SVC(C=1, kernel='linear')
Then, I tested that the new SVML model would predict given text movie reviews and extracted the mean accuracy for the tuned SVML model.
# tuned support-vector machine learning (SVML) model
print(svc2.predict(tfidf.transform(['A good movie'])))
## ['positive']
print(svc2.predict(tfidf.transform(['I did not like this movie at all'])))
## ['negative']
Mean prediction accuracy was identical for both SVML models.
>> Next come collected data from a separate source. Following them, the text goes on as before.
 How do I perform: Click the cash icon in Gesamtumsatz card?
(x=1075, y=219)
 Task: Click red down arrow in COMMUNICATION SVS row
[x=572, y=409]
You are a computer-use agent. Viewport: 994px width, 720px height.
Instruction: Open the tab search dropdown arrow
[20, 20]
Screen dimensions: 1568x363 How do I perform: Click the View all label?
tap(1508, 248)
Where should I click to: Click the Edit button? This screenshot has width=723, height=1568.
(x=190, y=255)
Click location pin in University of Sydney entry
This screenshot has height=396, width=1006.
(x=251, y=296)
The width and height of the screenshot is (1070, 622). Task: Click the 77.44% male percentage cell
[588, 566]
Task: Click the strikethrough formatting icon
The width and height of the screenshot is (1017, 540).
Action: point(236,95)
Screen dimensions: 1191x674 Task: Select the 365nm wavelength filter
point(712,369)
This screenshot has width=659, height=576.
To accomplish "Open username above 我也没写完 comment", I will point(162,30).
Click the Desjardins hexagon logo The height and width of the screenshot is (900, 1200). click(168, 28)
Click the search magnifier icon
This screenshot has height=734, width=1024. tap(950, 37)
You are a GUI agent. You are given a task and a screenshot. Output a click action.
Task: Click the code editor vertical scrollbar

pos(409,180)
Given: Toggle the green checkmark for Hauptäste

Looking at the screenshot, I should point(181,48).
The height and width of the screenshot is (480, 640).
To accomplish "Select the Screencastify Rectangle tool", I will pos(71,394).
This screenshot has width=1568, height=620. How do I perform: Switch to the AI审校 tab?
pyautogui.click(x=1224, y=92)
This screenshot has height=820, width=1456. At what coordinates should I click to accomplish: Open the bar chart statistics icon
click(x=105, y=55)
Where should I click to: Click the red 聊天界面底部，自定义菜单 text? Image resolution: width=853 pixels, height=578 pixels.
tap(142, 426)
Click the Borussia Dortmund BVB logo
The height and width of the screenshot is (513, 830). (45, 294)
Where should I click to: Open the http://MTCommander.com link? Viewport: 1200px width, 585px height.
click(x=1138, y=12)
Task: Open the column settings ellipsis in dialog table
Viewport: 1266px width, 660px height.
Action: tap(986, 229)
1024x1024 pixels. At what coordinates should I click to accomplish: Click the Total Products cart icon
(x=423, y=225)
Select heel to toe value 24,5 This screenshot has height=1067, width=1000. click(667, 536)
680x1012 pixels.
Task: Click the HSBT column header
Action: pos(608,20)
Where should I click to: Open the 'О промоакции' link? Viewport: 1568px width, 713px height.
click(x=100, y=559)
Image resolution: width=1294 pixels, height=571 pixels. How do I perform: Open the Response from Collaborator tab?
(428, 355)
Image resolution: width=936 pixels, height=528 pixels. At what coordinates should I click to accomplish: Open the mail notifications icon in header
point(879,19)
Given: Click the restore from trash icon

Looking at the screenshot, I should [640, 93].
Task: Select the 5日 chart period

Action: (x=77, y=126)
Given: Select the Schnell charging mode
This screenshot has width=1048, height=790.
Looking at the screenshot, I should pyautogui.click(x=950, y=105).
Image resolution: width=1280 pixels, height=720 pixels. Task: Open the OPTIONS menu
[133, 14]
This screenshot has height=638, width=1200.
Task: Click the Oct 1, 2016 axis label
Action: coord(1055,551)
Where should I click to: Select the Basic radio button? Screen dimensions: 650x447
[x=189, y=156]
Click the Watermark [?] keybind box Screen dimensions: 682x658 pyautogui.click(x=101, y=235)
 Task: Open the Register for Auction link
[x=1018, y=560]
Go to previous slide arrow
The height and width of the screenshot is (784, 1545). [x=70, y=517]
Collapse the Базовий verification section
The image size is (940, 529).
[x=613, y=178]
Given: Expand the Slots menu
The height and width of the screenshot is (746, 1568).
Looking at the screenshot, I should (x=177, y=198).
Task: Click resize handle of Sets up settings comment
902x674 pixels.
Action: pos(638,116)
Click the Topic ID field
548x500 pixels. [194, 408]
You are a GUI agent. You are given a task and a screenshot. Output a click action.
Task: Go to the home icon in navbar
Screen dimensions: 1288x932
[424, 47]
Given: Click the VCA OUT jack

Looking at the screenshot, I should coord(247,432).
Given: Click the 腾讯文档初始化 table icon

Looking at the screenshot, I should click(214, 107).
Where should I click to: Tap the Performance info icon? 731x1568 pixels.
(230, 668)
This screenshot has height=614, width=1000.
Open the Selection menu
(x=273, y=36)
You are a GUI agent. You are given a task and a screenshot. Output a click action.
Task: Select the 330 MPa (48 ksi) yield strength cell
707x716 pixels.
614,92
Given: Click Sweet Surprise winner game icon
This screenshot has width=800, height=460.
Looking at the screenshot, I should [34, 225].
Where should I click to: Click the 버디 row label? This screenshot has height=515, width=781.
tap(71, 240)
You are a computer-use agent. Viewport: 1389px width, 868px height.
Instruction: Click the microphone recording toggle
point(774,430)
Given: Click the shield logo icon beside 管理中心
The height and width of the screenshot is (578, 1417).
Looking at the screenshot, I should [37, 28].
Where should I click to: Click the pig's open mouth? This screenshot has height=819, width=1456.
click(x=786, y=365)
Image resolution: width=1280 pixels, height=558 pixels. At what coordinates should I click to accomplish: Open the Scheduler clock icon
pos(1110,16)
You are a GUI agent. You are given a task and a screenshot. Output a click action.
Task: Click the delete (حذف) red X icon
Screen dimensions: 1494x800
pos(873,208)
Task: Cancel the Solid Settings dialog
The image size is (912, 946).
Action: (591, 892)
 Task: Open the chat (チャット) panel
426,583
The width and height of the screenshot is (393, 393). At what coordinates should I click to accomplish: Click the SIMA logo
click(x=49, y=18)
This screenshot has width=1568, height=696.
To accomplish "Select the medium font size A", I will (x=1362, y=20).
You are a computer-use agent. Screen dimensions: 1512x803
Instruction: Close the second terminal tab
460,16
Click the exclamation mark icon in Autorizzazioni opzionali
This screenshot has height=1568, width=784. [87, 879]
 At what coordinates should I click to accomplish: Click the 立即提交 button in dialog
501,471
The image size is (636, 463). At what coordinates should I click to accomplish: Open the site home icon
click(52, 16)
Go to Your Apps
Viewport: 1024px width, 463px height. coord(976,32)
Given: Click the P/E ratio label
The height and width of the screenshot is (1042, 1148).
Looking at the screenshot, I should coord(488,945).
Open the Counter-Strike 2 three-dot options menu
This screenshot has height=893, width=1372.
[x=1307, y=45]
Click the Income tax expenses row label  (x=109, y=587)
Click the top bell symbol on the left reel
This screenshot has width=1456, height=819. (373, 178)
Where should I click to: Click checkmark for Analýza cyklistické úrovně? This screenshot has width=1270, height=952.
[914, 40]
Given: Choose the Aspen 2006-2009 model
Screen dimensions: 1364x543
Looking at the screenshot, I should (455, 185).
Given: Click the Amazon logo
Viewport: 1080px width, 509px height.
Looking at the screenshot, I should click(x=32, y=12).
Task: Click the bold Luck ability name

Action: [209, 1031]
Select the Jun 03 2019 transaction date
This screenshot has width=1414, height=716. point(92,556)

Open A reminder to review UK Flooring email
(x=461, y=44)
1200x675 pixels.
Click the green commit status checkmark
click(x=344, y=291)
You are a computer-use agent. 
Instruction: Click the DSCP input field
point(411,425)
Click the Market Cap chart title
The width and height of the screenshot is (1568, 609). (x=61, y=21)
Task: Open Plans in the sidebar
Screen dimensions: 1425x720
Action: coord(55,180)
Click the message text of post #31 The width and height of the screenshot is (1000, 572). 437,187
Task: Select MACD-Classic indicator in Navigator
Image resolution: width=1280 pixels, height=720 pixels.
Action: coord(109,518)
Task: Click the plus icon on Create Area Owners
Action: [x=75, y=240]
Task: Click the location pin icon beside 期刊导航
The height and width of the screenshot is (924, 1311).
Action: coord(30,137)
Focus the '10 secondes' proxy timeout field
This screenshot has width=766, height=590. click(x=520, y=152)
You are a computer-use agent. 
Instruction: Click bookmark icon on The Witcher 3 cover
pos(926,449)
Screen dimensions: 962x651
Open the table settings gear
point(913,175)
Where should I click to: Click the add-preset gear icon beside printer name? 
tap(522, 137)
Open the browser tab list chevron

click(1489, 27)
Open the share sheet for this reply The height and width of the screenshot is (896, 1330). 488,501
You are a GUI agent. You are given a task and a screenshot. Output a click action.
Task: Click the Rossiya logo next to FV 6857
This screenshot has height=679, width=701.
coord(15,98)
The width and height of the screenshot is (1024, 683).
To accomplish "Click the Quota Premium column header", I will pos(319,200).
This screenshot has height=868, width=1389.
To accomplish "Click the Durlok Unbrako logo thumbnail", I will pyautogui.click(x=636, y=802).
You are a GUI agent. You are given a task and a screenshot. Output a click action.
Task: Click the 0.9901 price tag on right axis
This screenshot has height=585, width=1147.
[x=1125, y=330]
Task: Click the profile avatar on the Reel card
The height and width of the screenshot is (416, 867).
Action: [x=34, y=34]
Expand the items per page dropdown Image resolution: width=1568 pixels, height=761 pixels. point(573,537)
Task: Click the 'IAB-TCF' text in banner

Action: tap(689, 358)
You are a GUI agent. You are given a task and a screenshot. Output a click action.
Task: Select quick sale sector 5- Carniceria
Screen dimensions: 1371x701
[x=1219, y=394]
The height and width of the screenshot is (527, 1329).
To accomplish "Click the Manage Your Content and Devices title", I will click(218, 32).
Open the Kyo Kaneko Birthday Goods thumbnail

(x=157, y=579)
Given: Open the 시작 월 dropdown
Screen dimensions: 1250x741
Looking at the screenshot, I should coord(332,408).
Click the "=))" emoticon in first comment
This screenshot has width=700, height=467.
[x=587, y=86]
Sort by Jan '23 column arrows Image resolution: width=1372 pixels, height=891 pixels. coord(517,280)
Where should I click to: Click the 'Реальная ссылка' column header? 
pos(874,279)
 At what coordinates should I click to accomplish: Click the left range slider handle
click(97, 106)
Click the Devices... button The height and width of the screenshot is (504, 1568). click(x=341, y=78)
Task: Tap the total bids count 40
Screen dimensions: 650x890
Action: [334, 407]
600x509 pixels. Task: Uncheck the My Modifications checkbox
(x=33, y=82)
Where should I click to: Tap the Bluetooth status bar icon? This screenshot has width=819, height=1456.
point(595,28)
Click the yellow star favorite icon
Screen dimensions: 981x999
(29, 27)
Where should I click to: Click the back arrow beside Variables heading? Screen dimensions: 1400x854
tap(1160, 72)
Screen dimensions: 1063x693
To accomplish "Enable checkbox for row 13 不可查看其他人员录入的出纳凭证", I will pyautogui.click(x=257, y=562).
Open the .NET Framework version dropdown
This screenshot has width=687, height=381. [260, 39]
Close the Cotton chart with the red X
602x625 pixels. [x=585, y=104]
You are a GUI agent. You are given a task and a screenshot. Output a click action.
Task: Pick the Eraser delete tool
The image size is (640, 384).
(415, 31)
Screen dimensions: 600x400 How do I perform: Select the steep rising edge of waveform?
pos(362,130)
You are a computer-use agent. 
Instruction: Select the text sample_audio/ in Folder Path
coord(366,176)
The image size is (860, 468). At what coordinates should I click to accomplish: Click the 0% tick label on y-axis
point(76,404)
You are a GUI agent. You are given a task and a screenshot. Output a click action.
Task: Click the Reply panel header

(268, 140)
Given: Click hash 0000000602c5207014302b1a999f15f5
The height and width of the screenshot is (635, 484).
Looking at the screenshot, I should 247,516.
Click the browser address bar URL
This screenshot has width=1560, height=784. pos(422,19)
| Table 2. Mean prediction accuracy of un-tuned and tuned SVML models | |
|---|---|
| Model type | Mean accuracy |
| Un-tuned SVML | 0.84 |
| Tuned SVML | 0.84 |
# Confusion matrix for SVML2
from sklearn.metrics import confusion_matrix
conf_mat2 = confusion_matrix(test_y,
svc2.predict(test_x_vector),
labels=['positive', 'negative'])
The confusion matrix of the tuned model was identical to the un-tuned model, showing that the un-tuned model was no better (or worse) than the tuned model.
I set out to determine which machine learning model was the most accurate at predicting the reviewer’s sentiment given a text review of a movie. My analyses showed that two models were similarly accurate at predicting reviewer sentiment: support vector machine learning (SVML) and logistic regression.
I investigated my SVML model for optimization because it was slightly
more accurate than logistic regression for my dataset. My un-tuned SVML
model had a true positive rate of 85.5% and a true negative rate of
82.9%, which indicated that my TF-IDF vectorization protocol worked well
for movie review sentiment predictions. Surprisingly, tuning my SVML
model produced no increase in prediction accuracy or improvement in
true positive or true negative rates. Since
tuning provided no appreciable benefit, I could investigate combining
multiple models for an ensemble of review-sentiment predictions or I
could re-visit my logistic regression model to search for better
prediction accuracy.